Selbst DFB-Präsident Theo Zwanziger hat inzwischen zugegeben, dass ihn die vierten Ligen derzeit nicht glücklich machen: "Sie haben keine Strahlkraft aus sich heraus." Die hellste Leuchte war zuletzt noch Rot-Weiss Essen, Pokalsieger 1953, Meister zwei Jahre später. Gefühlt ist RWE immer noch eine Größe im deutschen Fußball. 21.000 Zuschauer haben in der vorigen Saison das Spiel der Essener gegen den verhassten Erzfeind Schalke 04 gesehen. Es war ein Regionalligaspiel gegen die U 23 der Schalker.
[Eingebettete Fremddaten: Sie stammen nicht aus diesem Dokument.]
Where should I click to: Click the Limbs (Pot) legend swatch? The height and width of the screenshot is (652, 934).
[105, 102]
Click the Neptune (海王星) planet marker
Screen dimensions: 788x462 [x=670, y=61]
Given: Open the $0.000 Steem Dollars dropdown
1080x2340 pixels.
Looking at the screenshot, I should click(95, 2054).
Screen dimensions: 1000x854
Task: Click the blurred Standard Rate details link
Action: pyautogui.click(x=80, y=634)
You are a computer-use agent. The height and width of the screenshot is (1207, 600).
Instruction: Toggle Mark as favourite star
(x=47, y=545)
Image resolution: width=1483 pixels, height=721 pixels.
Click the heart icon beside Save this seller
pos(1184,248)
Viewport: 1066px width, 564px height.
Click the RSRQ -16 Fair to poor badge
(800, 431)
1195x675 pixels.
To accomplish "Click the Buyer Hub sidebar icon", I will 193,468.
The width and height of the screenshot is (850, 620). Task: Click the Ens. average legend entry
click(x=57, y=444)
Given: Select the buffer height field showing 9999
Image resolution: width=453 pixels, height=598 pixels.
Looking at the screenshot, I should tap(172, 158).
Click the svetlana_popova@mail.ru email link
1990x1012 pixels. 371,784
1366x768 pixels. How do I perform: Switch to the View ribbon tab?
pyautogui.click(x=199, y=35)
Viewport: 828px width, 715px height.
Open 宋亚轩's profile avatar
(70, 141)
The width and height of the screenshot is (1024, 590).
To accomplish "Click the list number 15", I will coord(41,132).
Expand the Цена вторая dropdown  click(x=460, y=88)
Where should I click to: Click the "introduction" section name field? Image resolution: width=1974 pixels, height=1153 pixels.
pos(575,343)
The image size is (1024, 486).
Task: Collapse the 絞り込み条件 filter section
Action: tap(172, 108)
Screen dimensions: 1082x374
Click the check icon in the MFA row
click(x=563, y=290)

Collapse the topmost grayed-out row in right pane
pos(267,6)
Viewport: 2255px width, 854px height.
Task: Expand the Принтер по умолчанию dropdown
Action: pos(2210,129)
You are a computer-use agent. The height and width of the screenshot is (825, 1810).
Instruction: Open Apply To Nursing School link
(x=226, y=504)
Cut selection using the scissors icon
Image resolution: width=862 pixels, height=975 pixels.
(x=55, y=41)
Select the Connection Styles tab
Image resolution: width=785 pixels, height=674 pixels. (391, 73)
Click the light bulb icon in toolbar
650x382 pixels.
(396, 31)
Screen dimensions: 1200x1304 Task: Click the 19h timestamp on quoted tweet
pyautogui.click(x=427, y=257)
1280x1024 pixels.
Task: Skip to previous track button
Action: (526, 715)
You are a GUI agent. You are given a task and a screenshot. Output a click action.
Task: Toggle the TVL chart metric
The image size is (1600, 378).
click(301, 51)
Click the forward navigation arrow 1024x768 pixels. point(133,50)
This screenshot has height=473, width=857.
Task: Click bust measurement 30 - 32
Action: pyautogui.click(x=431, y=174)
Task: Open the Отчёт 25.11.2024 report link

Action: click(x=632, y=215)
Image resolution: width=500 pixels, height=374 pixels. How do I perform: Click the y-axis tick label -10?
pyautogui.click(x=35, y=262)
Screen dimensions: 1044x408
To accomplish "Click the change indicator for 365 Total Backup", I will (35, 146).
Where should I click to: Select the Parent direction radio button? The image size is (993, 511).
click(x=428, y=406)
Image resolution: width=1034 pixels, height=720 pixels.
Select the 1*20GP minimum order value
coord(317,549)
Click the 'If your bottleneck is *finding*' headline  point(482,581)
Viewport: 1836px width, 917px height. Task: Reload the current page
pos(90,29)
Im Tribünengebäude des Georg-Melches-Stadions hängt eine Marmortafel, die von früherer Erhabenheit kündet: "RWE war wer, RWE ist wer, RWE bleibt wer." Was wird, weiß niemand. Wer aber wissen will, was war und was ist, muss an die Hafenstraße kommen. So wie das Stadion mit der ersten Flutlichtanlage in Deutschland einmal für die Größe des Klubs stand, so symbolisiert das, was von ihm übrig geblieben ist, jetzt seinen Niedergang. Die 1994 abgerissene Westtribüne wurde nie wieder aufgebaut. 2009 folgte ein Viertel der Nordkurve und einer der vier Flutlichtmasten. Mitten in Block K enden jetzt die Stufen im Nichts. "Hier sieht’s aus wie auf der Müllkippe", hat Willi Lippens gesagt. Er war der letzte große Star der Essener. 1976 musste er nach Dortmund verkauft werden, ein Jahr später stieg RWE aus der Bundesliga ab. Es war ein Abschied für immer.